Ma l’inquinamento di questa valle non è cosa nuova. La prima ferita si ebbe con la cava Tre Scali, sorta nel territorio di Cantello. Nel 2006 in un’altra cava nel territorio di Cantello furono trovati, stoccati sottoterra, 12.000 m³ di catrame liquido, eternit e amianto. Poco dopo, nella cava Rainer, furono ammassati su una superficie di 25.000 m² dei materiali derivanti da demolizioni edili classificati come rifiuti speciali e rilasciati sul terreno contravvenendo le norme. Nel 2009 venne alla luce il caso della cava Femar, a proposito della quale il procuratore capo Maurizio Grigo ha parlato di «113.000 m³ di inerti provenienti dal Ticino contaminati da amianto, arsenico e nichel».

La parte settentrionale della Valle è tagliata in due dal luglio 2009 dall’Arcisate-Stabio, un collegamento ferroviario di assoluta importanza, ovviamente da approvare, ma che avrebbe dovuto essere progettato ed eseguito in ben altro modo e con adeguati controlli. Un solo esempio: per consolidare la galleria, peraltro non finita, si è ricorsi a infiltrazioni di una miscela di calcestruzzo, particolarmente inquinante e prodotta in una vicina centrale di betonaggio. Nel 2013 l’inquinamento è emerso in tutta la sua gravità, e i lavori sono stati sospesi. Le opposizioni si erano già mosse con comitati spontanei, successivamente sostenuti da alcune associazioni ambientalistiche. Ma sono rimaste inascoltate.

Un’ultima minaccia verrebbe dalla ventilata Cava Nidoli, che dovrebbe sorgere a un chilometro circa dall’imboccatura varesina della valle con possibili danni all’acqua pubblica e al paesaggio, oltre ai problemi per l’apertura di una via di trasporto da collegare sia con la superstrada per Lozza, sia più a monte, verso Cantello, con un grave incremento dei volumi di traffico di mezzi pesanti. I lavori non sono ancora cominciati, probabilmente anche a causa del crollo della domanda di sabbia per via della crisi edilizia.

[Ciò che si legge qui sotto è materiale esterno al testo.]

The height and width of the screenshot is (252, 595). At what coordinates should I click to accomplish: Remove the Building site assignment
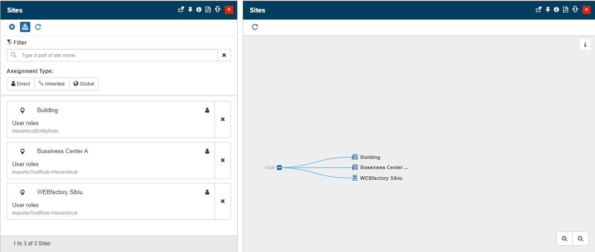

Soprattutto l’esperienza della realizzazione dell’Arcisate-Stabio ha dimostrato che i controlli sono o inesistenti o insufficienti o inaffidabili. Non si va a vedere dove bisogna vedere, e si va a vedere dove non c’è niente da vedere. Nessuna delle istituzioni pubbliche preposte ha fatto i dovuti controlli, anche perché mancano risorse umane e finanziarie.

Quanto a quelli affidati ai diretti interessati, è ovvio che i privati seguono logiche di profitto incompatibili con la tutela dell’ambiente, e nello specifico caso delle falde dell’acqua, un bene comune che il plebiscito popolare della primavera 2011 ha voluto difendere con le unghie e con i denti dagli speculatori.

Su questo è bene vigilare, e premere perché sia fatto tutto il possibile, e anche di più, per monitorare, aggirare complicità e indebite pressioni ed evitare ulteriori decisioni avventate. Un appello è rivolto in particolare a tutte le associazioni ambientaliste perché si uniscano in uno sforzo comune, agli organi di informazione perché adempiano ai doveri loro imposti dalla deontologia professionale, alle autorità regionali, provinciali e locali perché difendano sul serio gli interessi del nostro territorio, e ai partiti, perché smettano di fare gli struzzi.